医療レーザー

レーザー治療

レーザー光線と言うと魔法の光と思い、一発、光をあてただけで簡単にアザ、シミ、刺青がとれ、すぐ治療が完了するものと思われます。確かにそのようなこともあります。しかし、実際には異なります。レーザー光線を照射すると、その部分は多かれ少なかれやけどをします。やけどをした後は、赤くなったり水疱ができたり、じゅくじゅくしたりします。その後は赤くなります。赤みがある程度ひいてくる3〜6ヶ月後にアザやシミなどがうすくなります。うまくいけば1回で治療は終わります。色素が残っている場合には何回かレーザー照射をくり返すことがあります。太田母斑(目の周りにできたアザ)などは3か月隔に10回以上繰り返しレーザー照射します。

レーザー光線の治療のメリットは一度にかなり広い範囲のアザやシミを治療できる、治療後の痛みが少ない、入浴、シャワーが早めにできる、化粧もできる、治療後の生活の制約が少ないのが特徴です。

..............................

#### 課題一覧
1. レーザー治療についての文章が挙げているレーザー治療のメリットを、すべて書き出してください。
2. レーザー治療についての文章を、最後の文の次から書き進めてください。

..............................

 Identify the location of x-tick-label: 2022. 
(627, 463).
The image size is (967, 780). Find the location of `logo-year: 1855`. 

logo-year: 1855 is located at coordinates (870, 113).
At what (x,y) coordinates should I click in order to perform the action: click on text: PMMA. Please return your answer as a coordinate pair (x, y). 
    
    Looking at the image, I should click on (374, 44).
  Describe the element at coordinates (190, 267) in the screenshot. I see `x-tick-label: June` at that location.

..............................

#### 課題別の解答
1.
・一度にかなり広い範囲のアザやシミを治療できる
・治療後の痛みが少ない
・入浴、シャワーが早めにできる
・化粧もできる
・治療後の生活の制約が少ない

2.
私達のクリニックにあるレーザー機器は以下の通りです。それぞれの特徴に合わせ機器を選びます

ルビーレーザー

シミ、扁平母斑、太田母斑、刺青の除去等に利用されます。比較的強い力で皮膚表面を破壊します。皮膚の表面を破壊することにより、色素を除きます。しかし、皮膚の上皮化、創傷治癒は早く、3〜7日間で上皮化します。レーザー後は一見きれいにシミが取れたと思っても、再び色素沈着をきたします。あたかもシミが再発したような印象を与えます。しかし、3〜6ヶ月するとシミは完全に除去できないまでも、以前より薄くなります。又、うまくいけば、シミがほぼ完全に除去できることもあります。

しみの一部や太田母斑の場合は何回もレーザー照射する必要がありますが、最初の1,2回はレーザー照射しても色素が薄くなりません。かえって濃くなった印象を与えます。4回、5回と回数を重ねてくると、その治療効果がでてきます。

YAGレーザー

シミ、アザ、刺青の除去に使用します。ほぼ、ルビーレーザーと似た性能がありますが、ルビーレーザーより深達性が高いようです。皮膚の深い部分まで治療できます。又、特に照射するスポット径が小さいため細かい部分への照射に向いています。

CO2レーザー

一般にレーザーメスと言われているレーザーです。レーザー照射された部分が炭化、蒸発します。ホクロの除去によく使用されています。治療直後はへこんだ状態になります。上皮化に多少時間がかかりますが、ほぼ色素を除去できます。ホクロで毛の生えている場合、毛穴がある部分は再発することがあります。その時には再びレーザーを照射することになります。

アレキサンドライトレーザー

脱毛や肝斑の治療、皮膚のエイジングケアに使用されます。